Meanwhile, the streets of Basra are into their second week of protests in an assertion of Iraq’s sovereign rights.
Basra, referred to by Iraqis as “the mouth that feeds the entire country”, will be the hardest hit by the transfer of Khor Abdullah, since it is located in its province.
Civil society activists assembled in their hundreds around Basra’s provincial council headquarters and marched towards the canal.
The influential Sadrist movement, led by Shia cleric Moqtada al-Sadr, also took part in the demonstrations in Basra, a stronghold of the movement.
The parliamentary and clerical involvement has not been universally welcomed, however.
Iraqi activist Durgham al-Zaidi told MEE that “religious parties and thugs linked to certain MPs have started to infiltrate these popular protests for election purposes”.
Zaidi comes from an activist family, his brother Mutadher having propelled himself to fame after throwing a pair of shoes at George W Bush in 2008.
Water war on the horizon?
Abadi’s spokesman, Saad al-Hadithi, said the endorsement and ratification of the maritime agreement was approved by parliament in 2012.
The Iraqi government has made it clear that that without Kuwait’s consent, Abadi cannot roll back the decision.
Kuwait, for its part, has denied accusations that it has violated Iraq’s territorial sovereignty.
The country’s deputy foreign minister, Khaled al-Jarallah, said updated maps needed to be drawn and posts laid down in accordance with Resolution 833.
Over the last decade, Amer Abd al-Jabbar, who was Iraq’s transport minister between 2011 and 2014, has harboured suspicions of Kuwait’s geopolitical ambitions.
During his first two months in office, Jabbar visited Kuwaiti officials urging them to halt the building of Mubarak port, which would block Iraq’s access and ability to trade by sea.
In an interview with al-Ahad TV, Jabbar said that Maliki brought Hadi al-Ameri to replace him due to his opposition to Kuwait.
“The agreement in 2013 is not legally binding,” he told the channel, which is affiliated with Asa’ib Ahl al-Haq and more specifically al-Khazali himself who funds it.
“The deal must be delayed, or abrogated immediately,” Jabbar said, adding that it “was only signed for by Ameri as Iraq’s transport minister at the time.”
Jabbar and others have hit back against Kuwait for “deftly capitalising on the crisis of governance in the country.”
The Foreign Relations Bureau of Iraq (FRB-I), a London-based opposition group, issued a statement condemning they what they refer to as a “disastrous concession” that “guarantees future inter-border disputes and wars.”
#خور_عبدالله_عراقي
عشائر البصرة تستعد للانتفاضة الكبرى
Translation: “#Khor_Abdullah_is_Iraqi. The tribes of Basra prepare for the great uprising.”
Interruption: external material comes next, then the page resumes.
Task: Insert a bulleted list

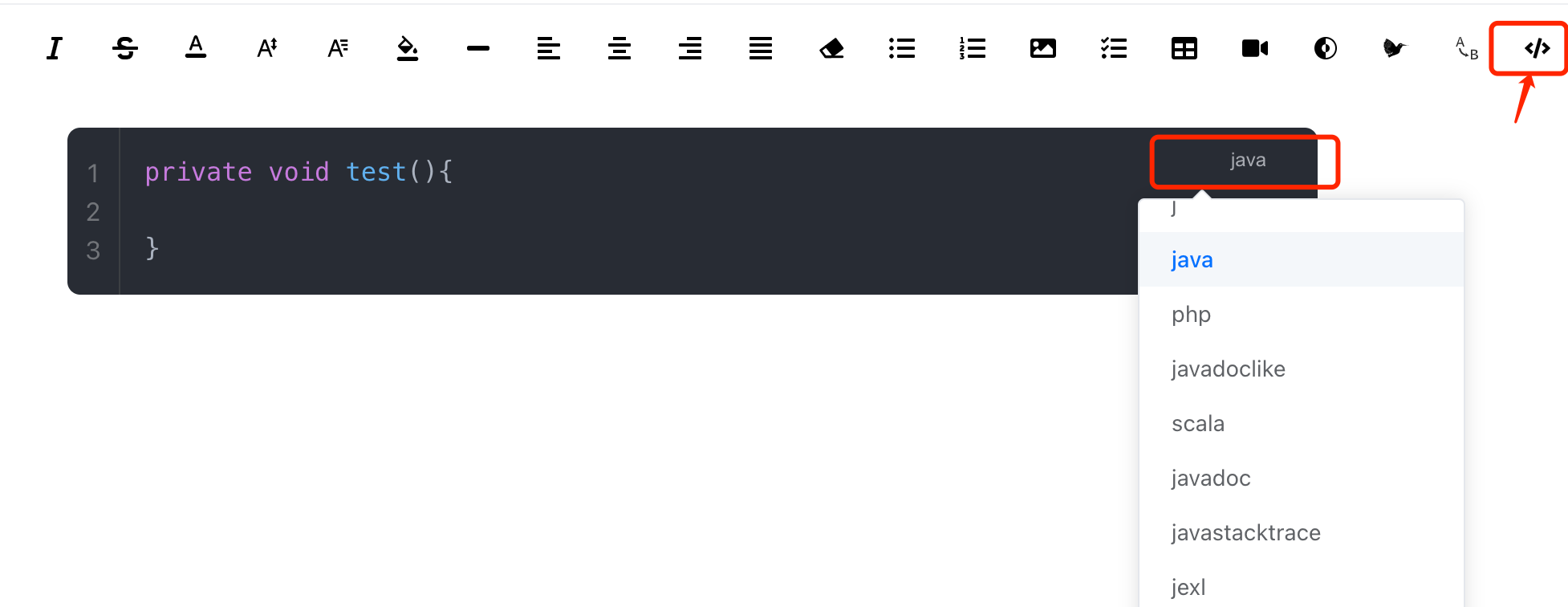Action: 902,49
“FRB finds no legal justification that validates the sale of the country’s most prized waterway,” the statement said.
The dangers facing Iraq once the 2013 deal is ratified and enforced are potentially enormous, limiting Iraq’s development and trading capacity.
In the words of one protester: “Nothing will set Iraq back more than the sale of our Khor Abdullah.”